La scienza, la morte, gli spiriti (Le brevi di Valerio 277)

Andrea De Luca
La scienza, la morte, gli spiriti. Le origini del romanzo noir nell’Italia fra Otto e Novecento
Marsilio, 2019
Letteratura

Italia. Seconda metà del XIX° secolo. Poe viene tradotto per la prima volta in Italia nel 1857, una certa notorietà era stata già acquisita negli ambienti letterari americani, inglesi e francesi, a Parigi era stato tradotto da Baudelaire. La novità del racconto d’investigazione si aggiunge al successo del feuilleton francese e alla moda dei “misteri”. Da molti anni il ricercatore di origini abruzzesi oggi insegnante a Bruxelles Andrea De Luca studia il giallo italiano e pubblica ora un documentato studio sulla fascinazione spiritista per la morte in grandi autori europei e italiani nel sistema sociale, poliziesco ed editoriale dell’epoca.
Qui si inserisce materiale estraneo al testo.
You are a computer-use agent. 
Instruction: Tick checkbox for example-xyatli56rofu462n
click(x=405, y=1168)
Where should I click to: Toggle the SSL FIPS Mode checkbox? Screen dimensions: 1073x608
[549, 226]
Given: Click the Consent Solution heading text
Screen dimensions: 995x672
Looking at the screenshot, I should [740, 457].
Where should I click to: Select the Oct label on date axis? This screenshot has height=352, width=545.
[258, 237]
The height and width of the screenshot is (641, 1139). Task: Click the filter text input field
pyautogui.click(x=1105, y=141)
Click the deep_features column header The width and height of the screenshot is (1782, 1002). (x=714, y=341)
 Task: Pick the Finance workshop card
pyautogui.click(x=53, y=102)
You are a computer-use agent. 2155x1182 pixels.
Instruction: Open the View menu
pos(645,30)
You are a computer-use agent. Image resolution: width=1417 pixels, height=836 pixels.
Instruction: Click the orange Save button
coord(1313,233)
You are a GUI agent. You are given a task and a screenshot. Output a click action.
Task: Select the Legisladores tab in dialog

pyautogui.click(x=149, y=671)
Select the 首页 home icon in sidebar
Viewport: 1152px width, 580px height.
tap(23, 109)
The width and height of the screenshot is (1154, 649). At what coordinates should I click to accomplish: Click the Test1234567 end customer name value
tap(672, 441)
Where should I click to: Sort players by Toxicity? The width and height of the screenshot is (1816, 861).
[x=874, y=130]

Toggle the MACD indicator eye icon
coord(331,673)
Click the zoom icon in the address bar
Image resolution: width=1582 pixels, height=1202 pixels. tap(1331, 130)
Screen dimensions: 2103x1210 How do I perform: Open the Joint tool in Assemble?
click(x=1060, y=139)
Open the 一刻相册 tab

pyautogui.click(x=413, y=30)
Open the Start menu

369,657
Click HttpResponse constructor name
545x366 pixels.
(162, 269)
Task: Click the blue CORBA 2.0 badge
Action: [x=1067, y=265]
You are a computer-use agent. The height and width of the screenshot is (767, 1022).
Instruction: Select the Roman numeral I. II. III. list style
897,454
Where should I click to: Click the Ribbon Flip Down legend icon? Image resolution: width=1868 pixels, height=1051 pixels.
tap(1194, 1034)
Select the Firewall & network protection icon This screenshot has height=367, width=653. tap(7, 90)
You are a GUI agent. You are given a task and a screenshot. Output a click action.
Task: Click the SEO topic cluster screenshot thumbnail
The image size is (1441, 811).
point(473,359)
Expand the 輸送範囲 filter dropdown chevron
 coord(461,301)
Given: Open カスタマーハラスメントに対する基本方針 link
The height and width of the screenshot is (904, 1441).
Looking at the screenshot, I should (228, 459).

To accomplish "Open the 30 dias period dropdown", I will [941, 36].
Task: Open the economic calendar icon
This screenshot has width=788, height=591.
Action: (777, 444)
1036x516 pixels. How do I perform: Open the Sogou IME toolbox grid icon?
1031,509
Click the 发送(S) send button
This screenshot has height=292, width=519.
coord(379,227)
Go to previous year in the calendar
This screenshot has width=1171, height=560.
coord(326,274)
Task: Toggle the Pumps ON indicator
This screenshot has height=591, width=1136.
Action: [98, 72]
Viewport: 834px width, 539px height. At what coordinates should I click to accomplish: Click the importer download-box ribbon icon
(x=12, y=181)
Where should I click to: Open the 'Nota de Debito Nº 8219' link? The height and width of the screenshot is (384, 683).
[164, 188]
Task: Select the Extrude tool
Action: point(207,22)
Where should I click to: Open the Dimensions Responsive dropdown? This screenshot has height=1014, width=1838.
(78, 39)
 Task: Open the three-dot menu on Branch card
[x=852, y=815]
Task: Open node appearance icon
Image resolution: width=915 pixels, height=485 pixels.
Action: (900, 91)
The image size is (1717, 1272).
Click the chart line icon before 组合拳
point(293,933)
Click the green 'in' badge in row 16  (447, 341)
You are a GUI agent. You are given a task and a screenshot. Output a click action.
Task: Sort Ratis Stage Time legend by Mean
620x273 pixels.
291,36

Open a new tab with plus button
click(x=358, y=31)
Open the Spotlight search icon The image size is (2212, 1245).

La scienza, la morte, gli spiriti contiene interessanti ritratti letterari dei pionieri del giallo italiano: l’indiscusso capostipite napoletano Francesco Mastriani; poi Matilde Serao, Edoardo Scarfoglio, Salvatore Di Giacomo; ancora Emilio De Marchi, Carolina Invernizio, Cletto Arrighi, Giulio Piccini; gli stessi Capuana e Pirandello.